# Exercise instructions
Before you return the lines below, strip out any images and keep every word as written.

Listed entries section start

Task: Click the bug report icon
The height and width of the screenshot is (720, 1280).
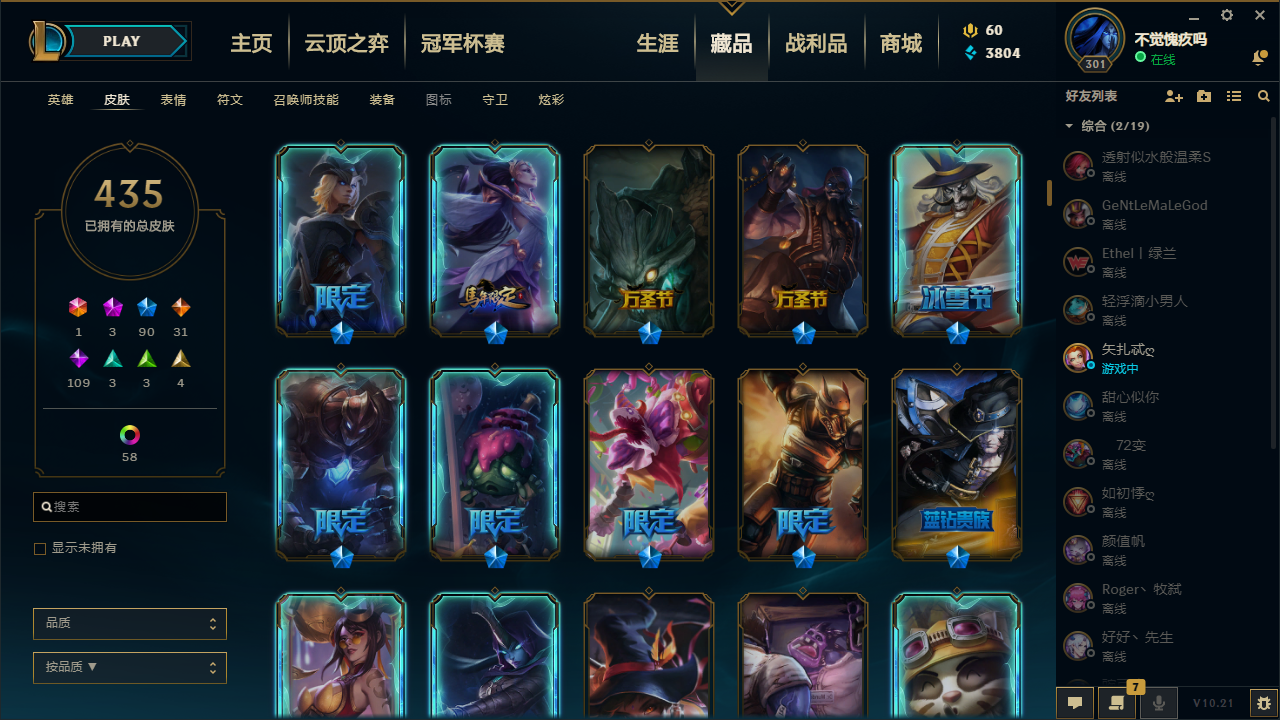Action: 1264,703
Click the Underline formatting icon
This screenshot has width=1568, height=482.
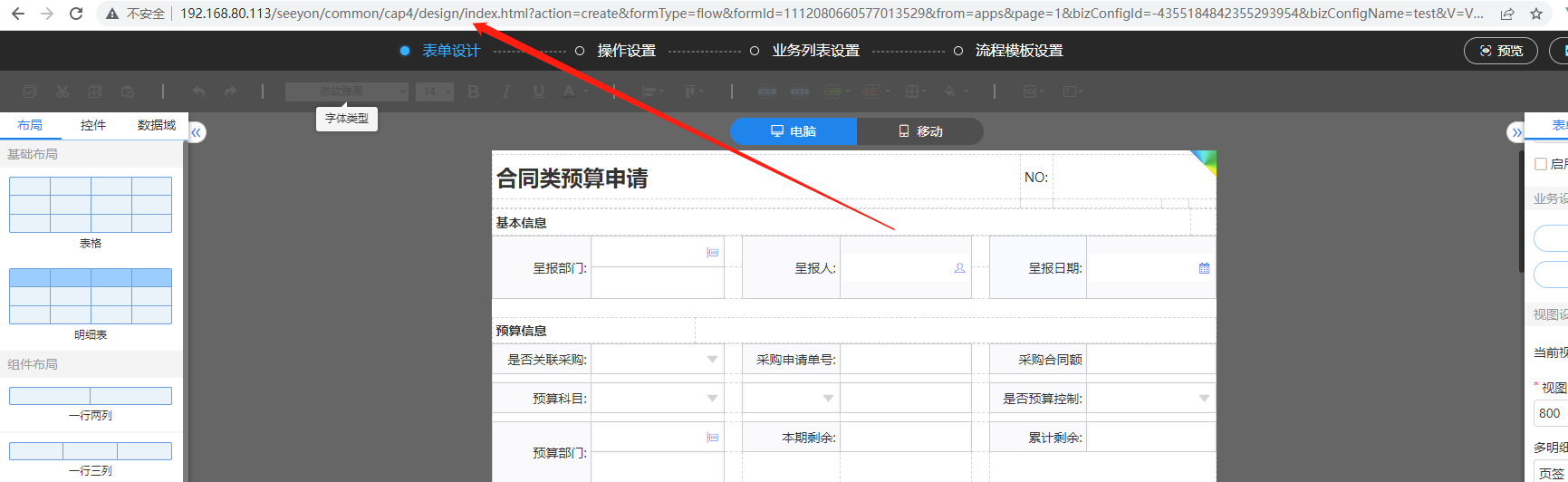click(539, 92)
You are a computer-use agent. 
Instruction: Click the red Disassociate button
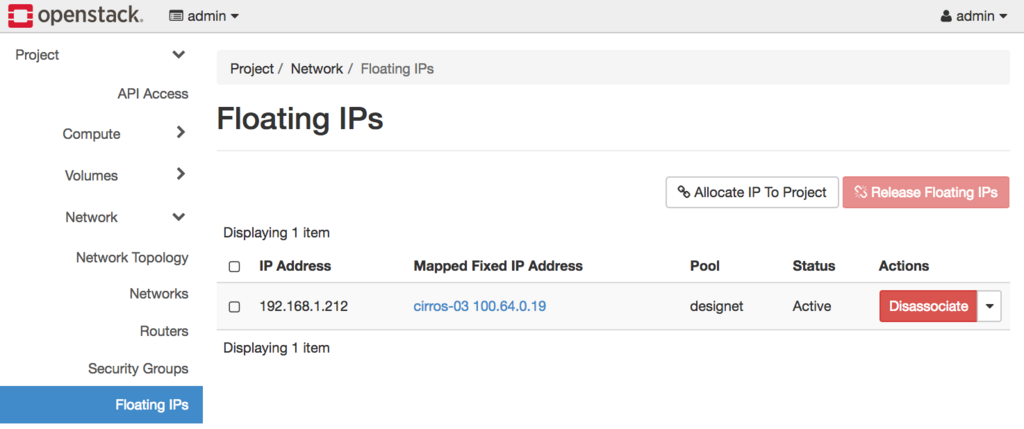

Listed entries section end

# Solution to this problem
Task: Click the bug report icon
The height and width of the screenshot is (720, 1280).
Action: 1264,703
Click the Underline formatting icon
This screenshot has width=1568, height=482.
click(539, 92)
You are a computer-use agent. 
Instruction: Click the red Disassociate button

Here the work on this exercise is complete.